We have a new record in the tropics. It’s late April but Eastern Pacific already got its first system today – Tropical Depression One-E is the earliest eastern Pacific cyclone on record. It is packing winds of 30 knots, central pressure around 1006 mbar. Although it stays away from any land areas, it is remarkable early start.
One-E began as a tropical disturbance/wave that gradually organized in the open Eastern Pacific, a region where strong wind shear and cool waters normally inhibit tropical development so early in the year. But this time, a low wind shear allowed a healthy upper-level outflow providing good ventilation to the system. The depression also formed over the unusually warm water, with sea surface temperatures of 27-28°C, roughly 1 °C above the long-term average.

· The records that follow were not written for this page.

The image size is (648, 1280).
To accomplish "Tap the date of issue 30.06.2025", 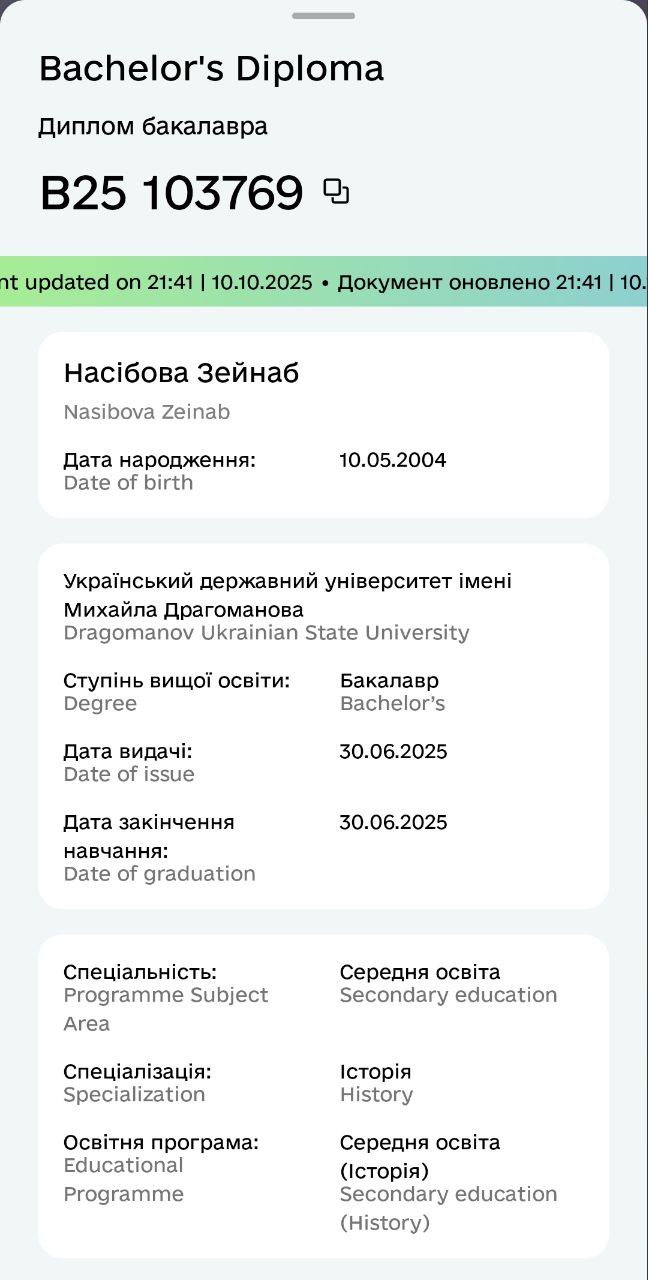I will point(393,752).
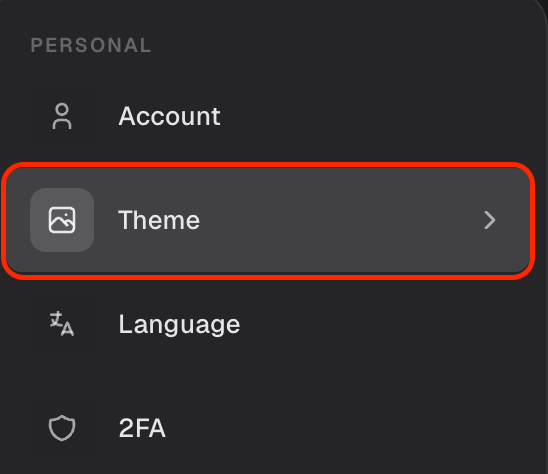548x474 pixels.
Task: Click the "Theme" text label
Action: click(x=159, y=220)
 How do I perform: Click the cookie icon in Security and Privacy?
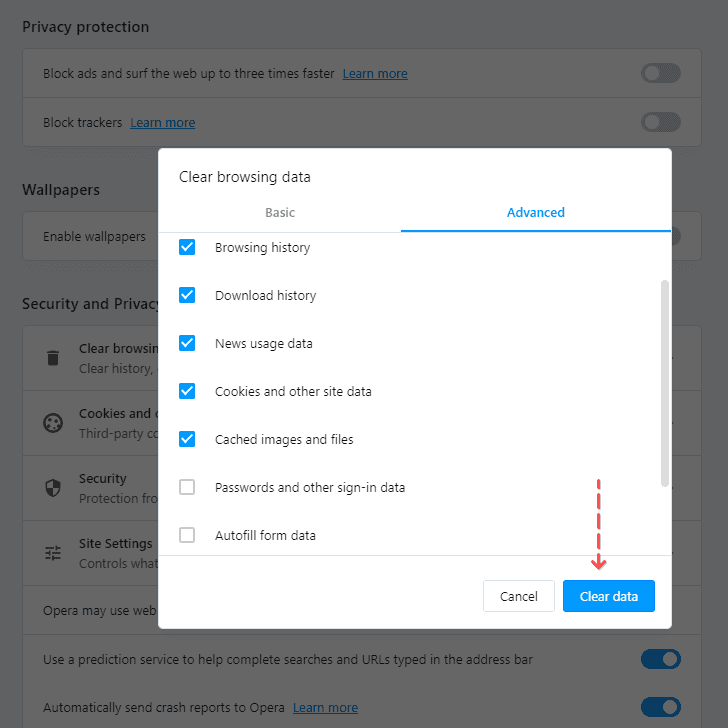point(53,423)
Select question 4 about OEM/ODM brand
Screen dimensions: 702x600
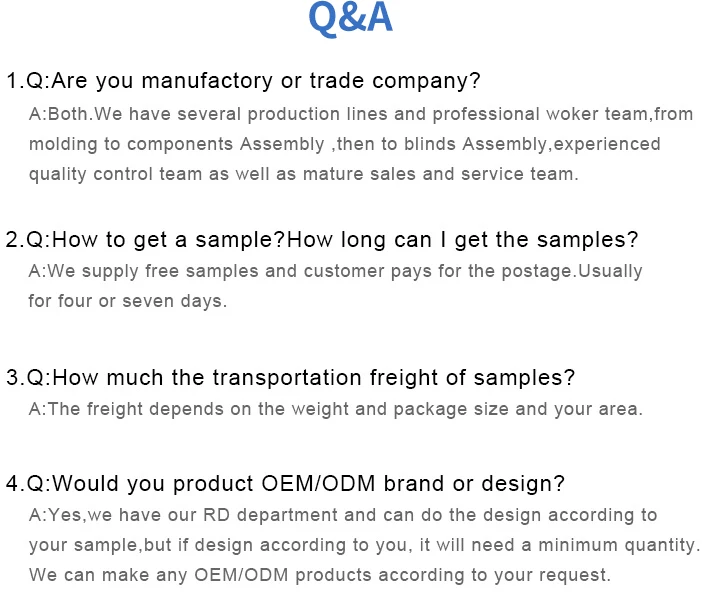click(x=286, y=484)
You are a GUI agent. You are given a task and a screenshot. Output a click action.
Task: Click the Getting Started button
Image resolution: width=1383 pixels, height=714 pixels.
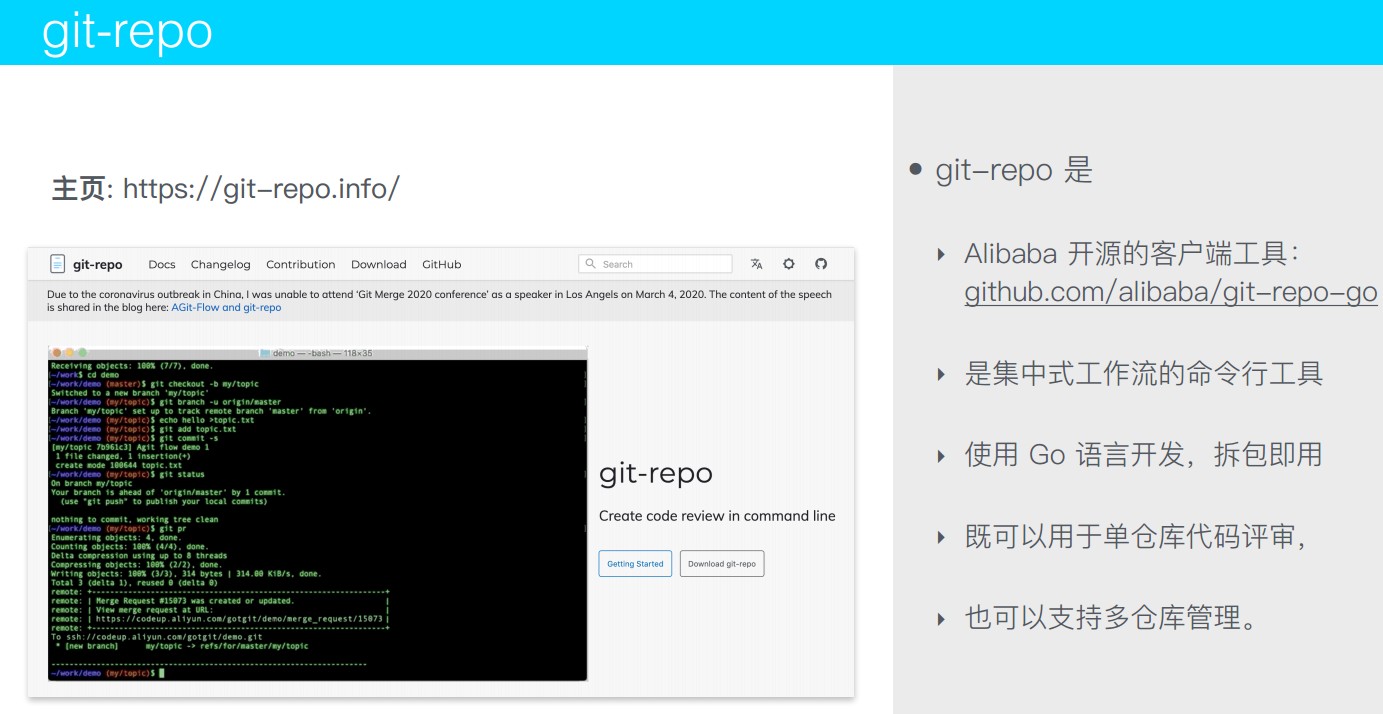tap(635, 563)
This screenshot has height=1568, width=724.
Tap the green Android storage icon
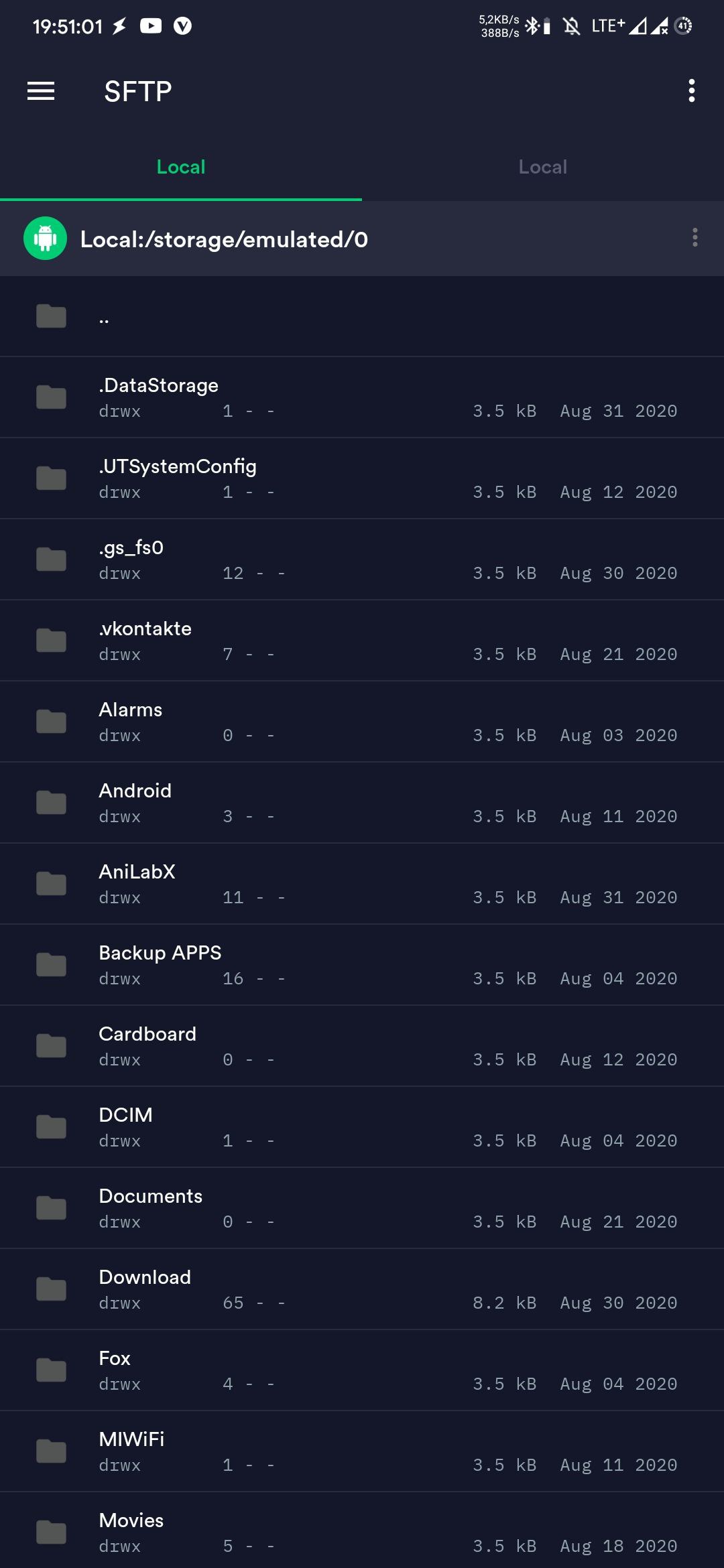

Here are the latest satellite images in visible and infrared channels. A compact area of deep convection is nicely visible to the south of the main circulation, with still quite a good outflow ventilation:
The overall organization of the depression reveals a quite well-defined but exposed center is displaced to the north of the convection area. The wave will continue moving west-northwest over the next few days and should not intensify any further. The system will gradually dissipate over the next few days while coming into dry mid-level air, increasing shear and cooler sea surface temperatures.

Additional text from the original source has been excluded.